Julian Castro, housing secretary under President Obama and a Democrat from Texas, said he’d like to launch a nationwide network of “Second Chance Centers” that would help former inmates with every aspect of acclimation as they reenter their communities.

“Oftentimes, when folks are coming out of incarceration, they don’t know where to begin,” Castro said. 

The centers would work with nonprofits and private companies to help inmates with job training, job opportunities, and access to education and health care, Castro said.

Former Vice President Joe Biden, frontrunner in the Democratic race for the White House, vowed that he would end incarceration for drug use alone and divert people toward treatment.
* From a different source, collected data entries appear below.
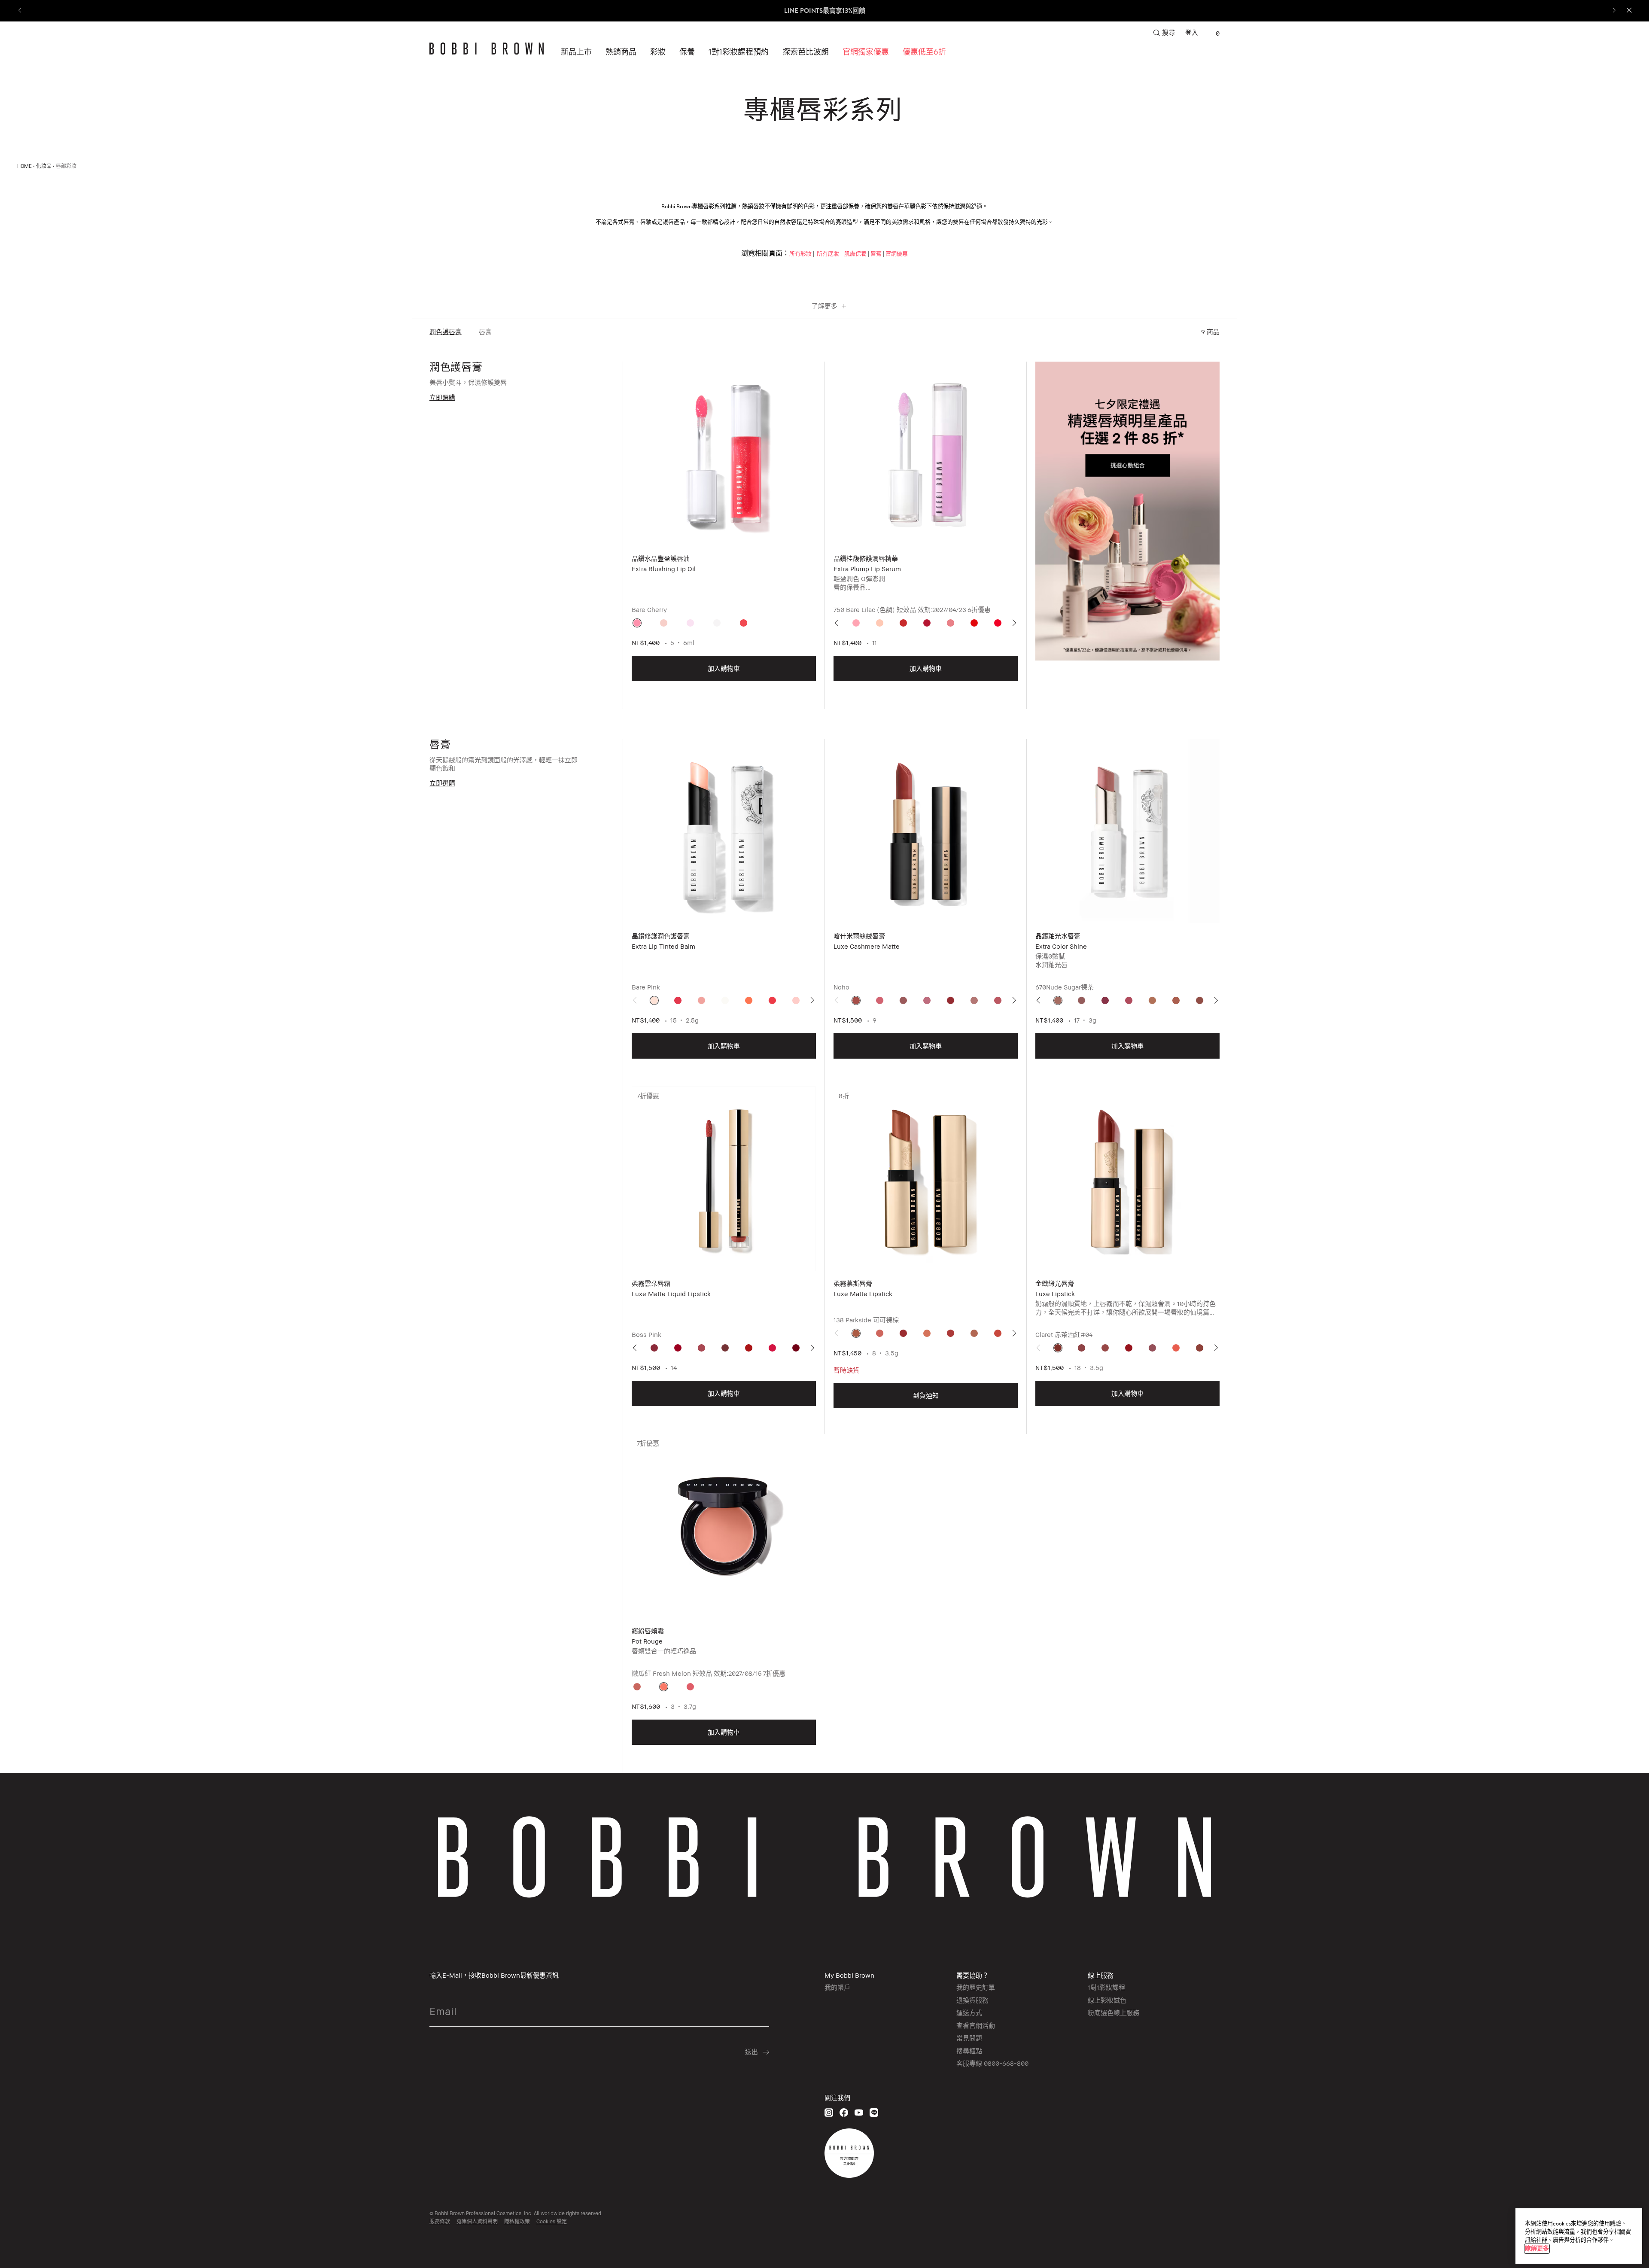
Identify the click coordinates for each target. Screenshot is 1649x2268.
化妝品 (44, 166)
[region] (1578, 2236)
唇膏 (876, 253)
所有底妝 (827, 253)
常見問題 (969, 2038)
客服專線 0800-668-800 (992, 2063)
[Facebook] (844, 2112)
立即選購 (442, 397)
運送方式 (969, 2012)
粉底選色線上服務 (1113, 2012)
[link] (1213, 32)
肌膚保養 (855, 253)
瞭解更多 (1537, 2248)
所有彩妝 (800, 253)
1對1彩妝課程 (1106, 1987)
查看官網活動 (975, 2025)
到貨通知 (926, 1395)
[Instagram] (828, 2112)
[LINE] (874, 2112)
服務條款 (439, 2221)
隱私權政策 (517, 2221)
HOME (24, 166)
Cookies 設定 (551, 2221)
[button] (805, 51)
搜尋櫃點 (969, 2051)
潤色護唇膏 (445, 331)
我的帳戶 (837, 1987)
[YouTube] (859, 2112)
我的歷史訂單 (975, 1987)
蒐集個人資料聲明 (477, 2221)
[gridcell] (637, 623)
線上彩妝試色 (1107, 2000)
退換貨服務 (972, 2000)
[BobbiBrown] (486, 48)
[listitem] (723, 535)
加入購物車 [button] (724, 668)
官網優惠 (896, 253)
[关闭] (1621, 2231)
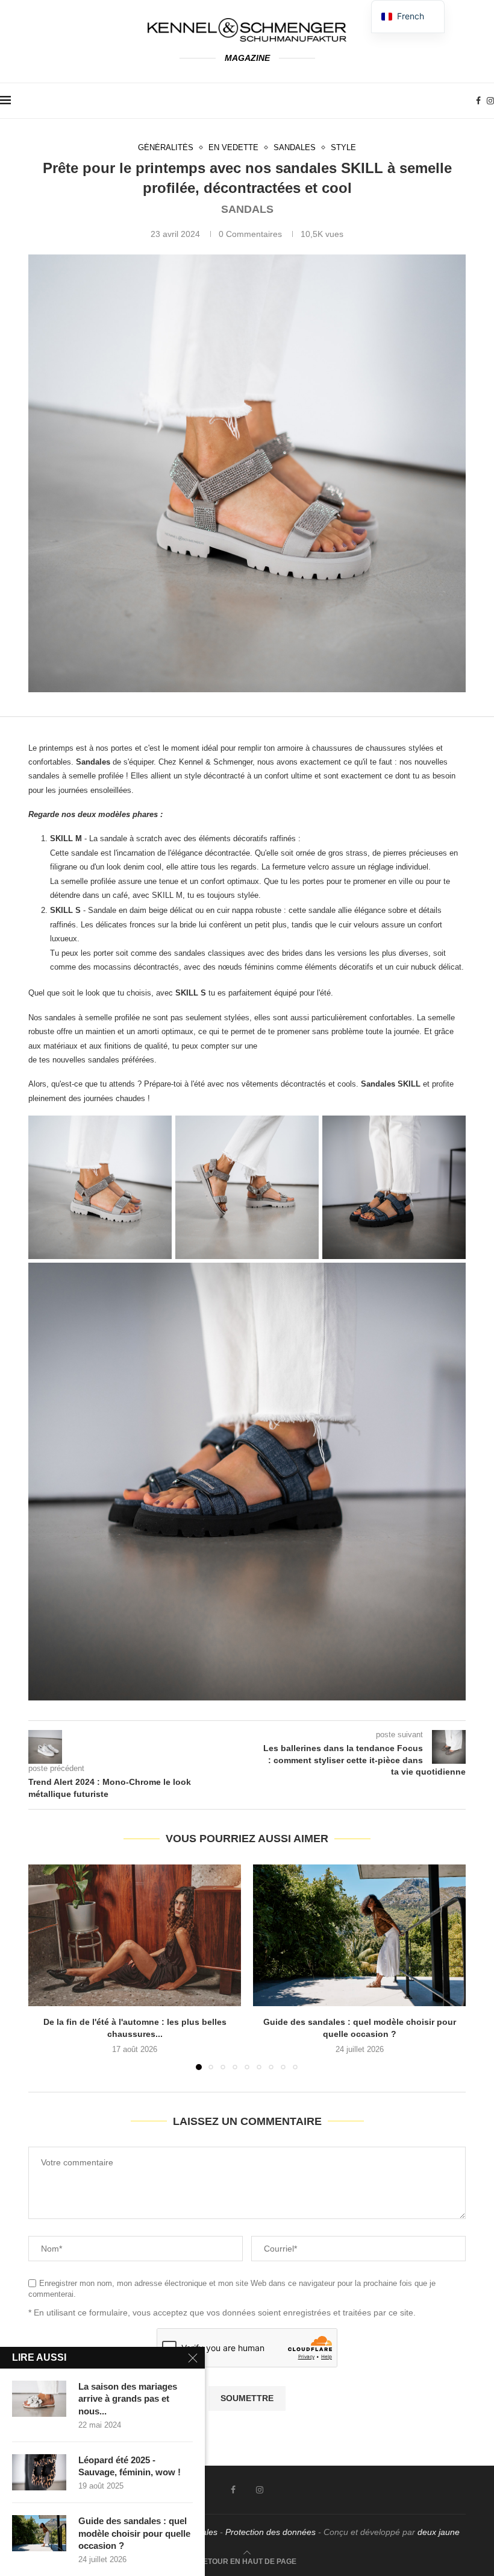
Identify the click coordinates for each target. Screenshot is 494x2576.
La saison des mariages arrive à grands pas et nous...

Biden also said he would widen the scope of the Department of Justice to address systemic misconduct in prosecutors’ offices.

“The fact of the matter is that’s a lot of the problem to begin with,” Biden said.

Pete Buttigieg, mayor of South Bend, Indiana, said he would steer $100 million in state grants toward closing youth prisons and repurposing the facilities to serve the needs of young people. He also proposed a national, four-year police academy that would include a focus on deescalation of incidents and civil rights.

“We are the most locked up country in the world and we are certainly not the safest,” Buttigieg told the audience. “The goal is to cut incarceration by half.”